→ Problem to work on:
In the material below, which lines hold the word "NASTAVE"? Pick each one out.

-------- Study material

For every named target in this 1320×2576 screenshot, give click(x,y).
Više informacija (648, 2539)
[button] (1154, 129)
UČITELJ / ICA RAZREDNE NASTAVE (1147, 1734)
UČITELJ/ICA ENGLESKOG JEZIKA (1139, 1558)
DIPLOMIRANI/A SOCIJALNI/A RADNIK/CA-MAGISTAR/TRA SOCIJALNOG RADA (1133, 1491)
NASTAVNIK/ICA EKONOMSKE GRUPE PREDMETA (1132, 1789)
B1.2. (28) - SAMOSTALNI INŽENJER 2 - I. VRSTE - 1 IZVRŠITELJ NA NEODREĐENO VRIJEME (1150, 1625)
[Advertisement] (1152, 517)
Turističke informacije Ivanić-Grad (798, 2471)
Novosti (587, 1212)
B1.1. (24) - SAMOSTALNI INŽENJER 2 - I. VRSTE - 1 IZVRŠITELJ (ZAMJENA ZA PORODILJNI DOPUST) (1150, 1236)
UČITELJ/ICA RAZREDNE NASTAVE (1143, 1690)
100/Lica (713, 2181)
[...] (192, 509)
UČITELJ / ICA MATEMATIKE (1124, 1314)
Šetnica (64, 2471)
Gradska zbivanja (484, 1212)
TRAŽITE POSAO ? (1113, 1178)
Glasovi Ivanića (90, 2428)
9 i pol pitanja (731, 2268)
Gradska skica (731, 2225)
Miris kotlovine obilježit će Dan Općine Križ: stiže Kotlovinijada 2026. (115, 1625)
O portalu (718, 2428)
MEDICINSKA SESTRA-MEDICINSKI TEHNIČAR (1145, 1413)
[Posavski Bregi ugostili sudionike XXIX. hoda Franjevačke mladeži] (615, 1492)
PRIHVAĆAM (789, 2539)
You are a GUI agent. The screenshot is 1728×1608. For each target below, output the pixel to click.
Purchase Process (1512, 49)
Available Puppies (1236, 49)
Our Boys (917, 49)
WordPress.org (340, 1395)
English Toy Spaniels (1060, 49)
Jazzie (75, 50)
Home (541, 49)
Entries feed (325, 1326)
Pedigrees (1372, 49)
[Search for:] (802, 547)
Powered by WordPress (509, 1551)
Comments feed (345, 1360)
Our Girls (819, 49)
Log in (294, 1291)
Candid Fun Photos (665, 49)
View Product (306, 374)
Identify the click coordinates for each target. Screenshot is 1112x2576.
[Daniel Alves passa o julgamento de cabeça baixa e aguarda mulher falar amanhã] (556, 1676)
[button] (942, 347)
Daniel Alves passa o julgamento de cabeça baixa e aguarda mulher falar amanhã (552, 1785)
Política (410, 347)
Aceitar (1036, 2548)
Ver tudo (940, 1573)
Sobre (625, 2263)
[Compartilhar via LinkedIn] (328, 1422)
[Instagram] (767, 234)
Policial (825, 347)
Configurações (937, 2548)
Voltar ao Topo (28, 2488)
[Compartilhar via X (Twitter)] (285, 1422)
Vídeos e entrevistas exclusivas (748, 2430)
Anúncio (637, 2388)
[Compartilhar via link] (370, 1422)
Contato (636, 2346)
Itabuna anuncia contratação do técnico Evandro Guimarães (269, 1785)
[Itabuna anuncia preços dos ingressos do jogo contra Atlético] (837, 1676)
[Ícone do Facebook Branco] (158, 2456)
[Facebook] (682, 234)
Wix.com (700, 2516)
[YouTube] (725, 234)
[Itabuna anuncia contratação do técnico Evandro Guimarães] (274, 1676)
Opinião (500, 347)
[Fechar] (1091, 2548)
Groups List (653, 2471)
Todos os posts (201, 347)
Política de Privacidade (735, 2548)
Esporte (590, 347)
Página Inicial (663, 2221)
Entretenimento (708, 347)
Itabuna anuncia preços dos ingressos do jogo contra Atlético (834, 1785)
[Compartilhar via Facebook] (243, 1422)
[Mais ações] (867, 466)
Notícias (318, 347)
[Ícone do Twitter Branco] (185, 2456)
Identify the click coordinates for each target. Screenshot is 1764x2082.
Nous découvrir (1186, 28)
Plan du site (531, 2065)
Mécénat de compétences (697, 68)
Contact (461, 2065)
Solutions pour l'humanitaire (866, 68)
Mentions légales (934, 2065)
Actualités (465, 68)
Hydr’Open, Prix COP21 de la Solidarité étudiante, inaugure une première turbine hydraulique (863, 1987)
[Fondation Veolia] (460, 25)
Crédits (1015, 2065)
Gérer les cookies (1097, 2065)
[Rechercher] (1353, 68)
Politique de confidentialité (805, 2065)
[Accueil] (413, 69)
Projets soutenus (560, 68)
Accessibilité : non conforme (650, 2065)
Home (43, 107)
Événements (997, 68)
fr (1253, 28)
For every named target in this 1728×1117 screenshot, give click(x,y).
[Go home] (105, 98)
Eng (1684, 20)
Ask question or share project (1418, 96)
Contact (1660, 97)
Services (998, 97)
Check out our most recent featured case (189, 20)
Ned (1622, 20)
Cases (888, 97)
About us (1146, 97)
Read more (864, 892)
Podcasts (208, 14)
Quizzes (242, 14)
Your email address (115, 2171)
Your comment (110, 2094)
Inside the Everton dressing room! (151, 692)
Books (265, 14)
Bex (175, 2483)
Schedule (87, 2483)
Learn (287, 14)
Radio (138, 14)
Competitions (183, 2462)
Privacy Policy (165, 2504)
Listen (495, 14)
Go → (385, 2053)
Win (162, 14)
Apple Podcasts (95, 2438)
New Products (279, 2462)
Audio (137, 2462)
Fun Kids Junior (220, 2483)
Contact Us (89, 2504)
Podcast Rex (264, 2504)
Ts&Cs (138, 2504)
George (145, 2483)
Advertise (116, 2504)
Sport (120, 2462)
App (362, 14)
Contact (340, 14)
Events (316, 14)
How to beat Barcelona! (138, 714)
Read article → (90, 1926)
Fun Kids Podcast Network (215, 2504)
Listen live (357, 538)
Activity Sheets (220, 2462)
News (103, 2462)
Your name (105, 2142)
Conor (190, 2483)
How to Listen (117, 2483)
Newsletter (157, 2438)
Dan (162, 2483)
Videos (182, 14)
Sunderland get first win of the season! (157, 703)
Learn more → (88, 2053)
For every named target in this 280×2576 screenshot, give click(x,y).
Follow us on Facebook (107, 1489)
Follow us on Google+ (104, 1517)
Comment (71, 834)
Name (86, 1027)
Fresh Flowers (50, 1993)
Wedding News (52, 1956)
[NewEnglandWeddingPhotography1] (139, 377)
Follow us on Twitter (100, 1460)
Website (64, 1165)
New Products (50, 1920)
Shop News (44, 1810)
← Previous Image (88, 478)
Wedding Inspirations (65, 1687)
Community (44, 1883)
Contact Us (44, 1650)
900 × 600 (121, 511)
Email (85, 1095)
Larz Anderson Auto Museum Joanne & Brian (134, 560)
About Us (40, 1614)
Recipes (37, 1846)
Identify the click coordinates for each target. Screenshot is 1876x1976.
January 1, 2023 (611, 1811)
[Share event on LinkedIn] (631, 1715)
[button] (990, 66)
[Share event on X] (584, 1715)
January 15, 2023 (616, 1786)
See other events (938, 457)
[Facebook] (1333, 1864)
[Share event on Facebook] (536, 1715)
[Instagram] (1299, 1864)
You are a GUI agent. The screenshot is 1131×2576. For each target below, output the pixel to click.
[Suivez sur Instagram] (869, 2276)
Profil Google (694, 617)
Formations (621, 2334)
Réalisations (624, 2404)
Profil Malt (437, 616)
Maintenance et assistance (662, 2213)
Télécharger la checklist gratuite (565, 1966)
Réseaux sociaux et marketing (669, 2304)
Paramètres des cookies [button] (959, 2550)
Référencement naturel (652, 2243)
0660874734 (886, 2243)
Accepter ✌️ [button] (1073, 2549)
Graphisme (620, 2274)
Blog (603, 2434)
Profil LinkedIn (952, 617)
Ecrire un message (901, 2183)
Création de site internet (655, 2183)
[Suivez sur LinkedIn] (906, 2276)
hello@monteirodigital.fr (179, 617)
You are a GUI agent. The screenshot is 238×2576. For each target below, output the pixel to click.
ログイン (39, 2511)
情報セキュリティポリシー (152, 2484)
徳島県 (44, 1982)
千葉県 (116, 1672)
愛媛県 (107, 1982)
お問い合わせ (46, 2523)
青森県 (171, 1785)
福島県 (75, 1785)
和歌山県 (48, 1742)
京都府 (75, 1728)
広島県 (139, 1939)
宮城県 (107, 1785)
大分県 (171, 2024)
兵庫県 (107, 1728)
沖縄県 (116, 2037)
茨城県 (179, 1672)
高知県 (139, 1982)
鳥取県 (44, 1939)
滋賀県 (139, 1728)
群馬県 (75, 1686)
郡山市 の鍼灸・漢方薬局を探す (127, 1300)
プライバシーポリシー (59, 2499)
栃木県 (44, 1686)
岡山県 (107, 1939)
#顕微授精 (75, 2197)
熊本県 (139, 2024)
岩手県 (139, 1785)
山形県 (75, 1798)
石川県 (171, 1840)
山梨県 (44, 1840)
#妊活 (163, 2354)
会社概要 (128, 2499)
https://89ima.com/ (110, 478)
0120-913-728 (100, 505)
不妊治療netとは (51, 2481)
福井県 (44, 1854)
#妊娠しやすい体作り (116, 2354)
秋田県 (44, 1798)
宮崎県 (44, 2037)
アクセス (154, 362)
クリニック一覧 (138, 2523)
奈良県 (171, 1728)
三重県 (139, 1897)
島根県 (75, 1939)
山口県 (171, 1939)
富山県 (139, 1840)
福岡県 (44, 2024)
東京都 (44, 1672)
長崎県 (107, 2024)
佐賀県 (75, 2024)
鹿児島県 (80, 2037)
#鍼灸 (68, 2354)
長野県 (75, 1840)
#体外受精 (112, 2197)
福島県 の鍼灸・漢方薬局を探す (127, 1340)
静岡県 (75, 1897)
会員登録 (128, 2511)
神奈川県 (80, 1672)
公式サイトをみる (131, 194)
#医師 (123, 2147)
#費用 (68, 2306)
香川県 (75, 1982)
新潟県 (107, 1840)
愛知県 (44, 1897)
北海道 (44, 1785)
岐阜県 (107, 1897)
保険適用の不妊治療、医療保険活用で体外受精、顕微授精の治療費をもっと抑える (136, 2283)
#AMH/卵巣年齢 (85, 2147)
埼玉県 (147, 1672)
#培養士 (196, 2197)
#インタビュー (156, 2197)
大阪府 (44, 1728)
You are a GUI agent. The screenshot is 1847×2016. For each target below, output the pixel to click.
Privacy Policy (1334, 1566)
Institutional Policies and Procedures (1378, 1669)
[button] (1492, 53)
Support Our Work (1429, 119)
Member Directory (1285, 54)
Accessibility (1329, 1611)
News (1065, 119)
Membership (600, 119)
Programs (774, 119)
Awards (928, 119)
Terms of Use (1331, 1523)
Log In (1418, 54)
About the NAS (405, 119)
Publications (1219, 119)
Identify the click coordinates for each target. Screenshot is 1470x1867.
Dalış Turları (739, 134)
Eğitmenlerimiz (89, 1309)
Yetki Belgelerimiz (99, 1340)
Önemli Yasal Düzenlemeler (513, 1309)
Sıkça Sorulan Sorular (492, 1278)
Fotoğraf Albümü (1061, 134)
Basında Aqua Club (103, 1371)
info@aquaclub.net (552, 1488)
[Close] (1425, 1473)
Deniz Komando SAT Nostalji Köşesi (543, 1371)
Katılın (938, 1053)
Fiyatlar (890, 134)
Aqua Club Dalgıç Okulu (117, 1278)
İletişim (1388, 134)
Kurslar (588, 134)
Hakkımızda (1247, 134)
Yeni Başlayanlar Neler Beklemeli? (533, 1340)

----------------

→ Task output:
UČITELJ / ICA RAZREDNE NASTAVE (1147, 1734)
UČITELJ/ICA RAZREDNE NASTAVE (1143, 1690)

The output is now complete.